W to, że Lewandowski zdecyduje się na zmianę klubu, nie wierzy były legendarny obrońca i 142-krotny reprezentant Brazylii Cafu, który z kadrą tego kraju zdobył dwa mistrzostwa świata. Według niego byłby to ruch zupełnie nielogiczny.
- Gra w świetnej drużynie i dobrze się w niej czuje - dlaczego więc miałby odchodzić? Gra w tej drużynie pomogło mu stać się jednym z najlepszych na świecie - stwierdził i dodał: - Lewandowski to bez wątpienia jeden z najlepszych obecnie piłkarzy na świecie.
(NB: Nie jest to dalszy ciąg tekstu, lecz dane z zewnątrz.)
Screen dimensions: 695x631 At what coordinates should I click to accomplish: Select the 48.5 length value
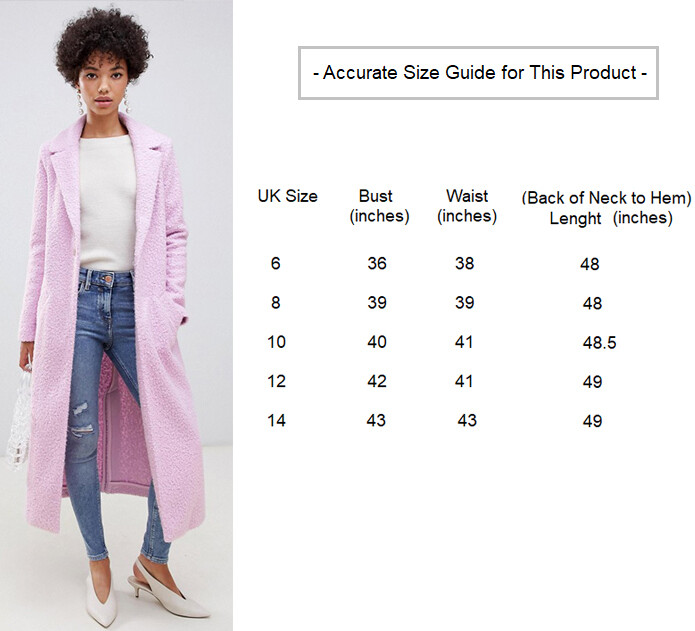[x=599, y=343]
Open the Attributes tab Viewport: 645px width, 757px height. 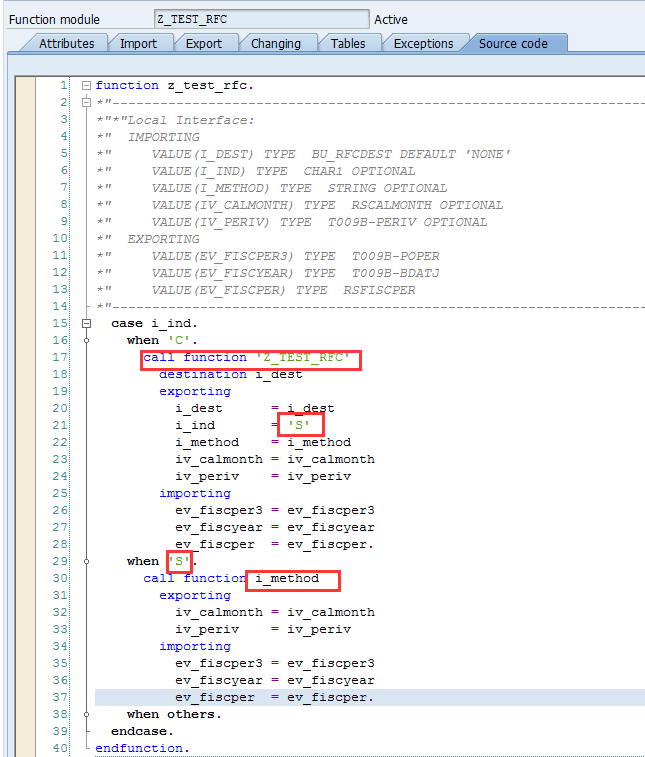[x=66, y=43]
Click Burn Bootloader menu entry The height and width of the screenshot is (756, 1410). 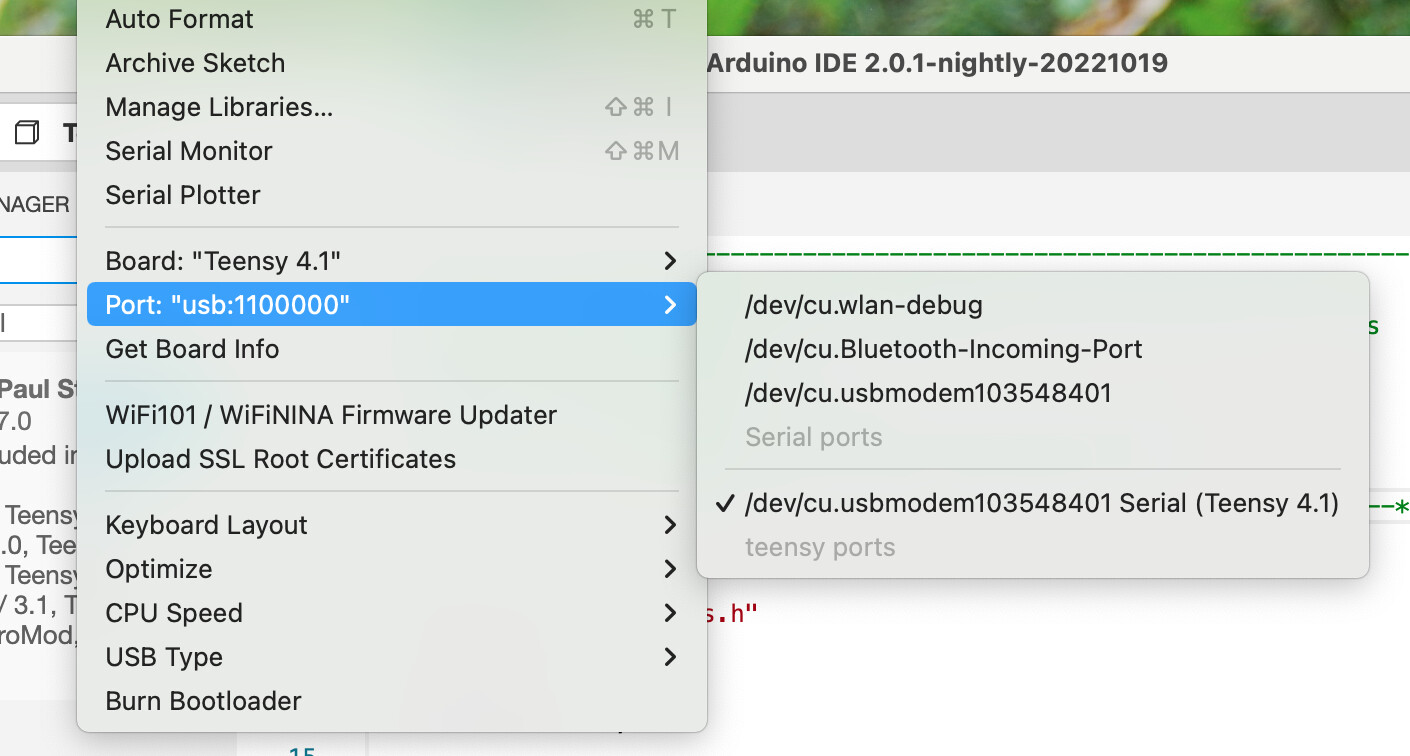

W tym roku jest najlepszy, potwierdził to, co osiągnął w zeszłym roku.
Ostatnio najwięcej mówi się o ewentualnym przejściu Lewandowskiego do FC Barcelony. Kataloński "Sport" poinformował w tym tygodniu, że 33-latek jest zainteresowany grą w klubie z Hiszpanii. - Polak czuje się zmotywowany, aby wejść w ostatni tak wielki projekt" - napisano.
Na plotki zareagował nawet niemiecki dziennik "Sport Bild". Jak przekazano, zarówno Bayern Monachium, jak i Robert Lewandowski nie otrzymali żadnej oferty od Barcelony, a sam Polak nie podjął decyzji o odejściu z Bayernu.
Robert Lewandowski to najlepszy strzelec Bayernu Monachium w Bundeslidze i Lidze Mistrzów. Kapitan biało-czerwonych strzelił już 31 goli w Bundeslidze i wyrównał rekord Gerda Muellera, strzelając co najmniej 30 goli w pięciu sezonach ligi niemieckiej. Najbliższym rywalem ekipy z Bawarii w Lidze Mistrzów będzie Villarreal.